In spite of these measures, the streltsy revolted yet again during the Grand Embassy of Peter the Great in Europe. Although the revolt was put down by the Scottish general Patrick Gordon who had entered Russian service under Alexis I in 1661 even before the tsar's return to Russia, Peter cut short his embassy and returned to crush the streltsy with reprisals, including public executions and torture.

Tortures included roasting the bare back, tearing flesh with iron hooks, and crushing feet in wooden presses called butuks. Executions included being broken on the wheel and being buried alive. Many of the bodies were hung around Novodevichy Convent where Sophia Alekseyevna and Eudoxia were confined for aiding the rebellion.
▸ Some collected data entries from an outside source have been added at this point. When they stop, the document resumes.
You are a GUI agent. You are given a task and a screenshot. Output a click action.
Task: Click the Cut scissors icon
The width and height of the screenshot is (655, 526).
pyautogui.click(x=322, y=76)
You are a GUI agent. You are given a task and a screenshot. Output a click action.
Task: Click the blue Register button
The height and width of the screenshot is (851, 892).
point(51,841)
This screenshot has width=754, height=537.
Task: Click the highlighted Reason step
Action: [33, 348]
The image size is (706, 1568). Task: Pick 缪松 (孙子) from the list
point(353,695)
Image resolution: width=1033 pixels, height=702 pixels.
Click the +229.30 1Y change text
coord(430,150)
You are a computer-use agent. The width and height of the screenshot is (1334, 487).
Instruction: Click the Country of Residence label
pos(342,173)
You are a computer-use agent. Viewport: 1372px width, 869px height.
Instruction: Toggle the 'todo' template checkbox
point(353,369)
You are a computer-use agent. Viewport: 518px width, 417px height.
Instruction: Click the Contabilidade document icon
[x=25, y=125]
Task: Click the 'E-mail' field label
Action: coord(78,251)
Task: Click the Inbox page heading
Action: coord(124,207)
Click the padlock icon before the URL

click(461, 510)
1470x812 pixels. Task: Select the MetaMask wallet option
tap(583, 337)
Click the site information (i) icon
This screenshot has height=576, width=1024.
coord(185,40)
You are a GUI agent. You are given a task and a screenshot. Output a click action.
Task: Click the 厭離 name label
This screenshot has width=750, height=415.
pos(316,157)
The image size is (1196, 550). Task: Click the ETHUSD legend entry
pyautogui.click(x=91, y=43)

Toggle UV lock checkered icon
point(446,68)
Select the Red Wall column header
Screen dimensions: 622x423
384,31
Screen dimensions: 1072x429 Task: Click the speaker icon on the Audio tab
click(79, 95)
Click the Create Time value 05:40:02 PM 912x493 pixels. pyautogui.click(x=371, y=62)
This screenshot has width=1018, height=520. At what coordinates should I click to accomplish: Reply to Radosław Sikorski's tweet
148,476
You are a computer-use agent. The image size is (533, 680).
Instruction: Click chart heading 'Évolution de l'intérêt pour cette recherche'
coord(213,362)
The corps was technically abolished in 1689. After having suffered a defeat at Narva in 1700, the government stopped their disbandment. The most efficient streltsy regiments took part in the most important military operations of the Great Northern War and in Peter’s Pruth River Campaign of 1711. Gradually, the streltsy were incorporated into the regular army. At the same time, the Municipal Streltsy started to be disbanded.

The liquidation of most streltsy units was finished in the 1720s. The Municipal Streltsy were kept in some cities until the late 18th century.

The Preobrazhensky Regiment and the Semyonovsky Regiment of the Imperial Guard replaced the streltsy and the traditional ryndy as the tsar's bodyguards.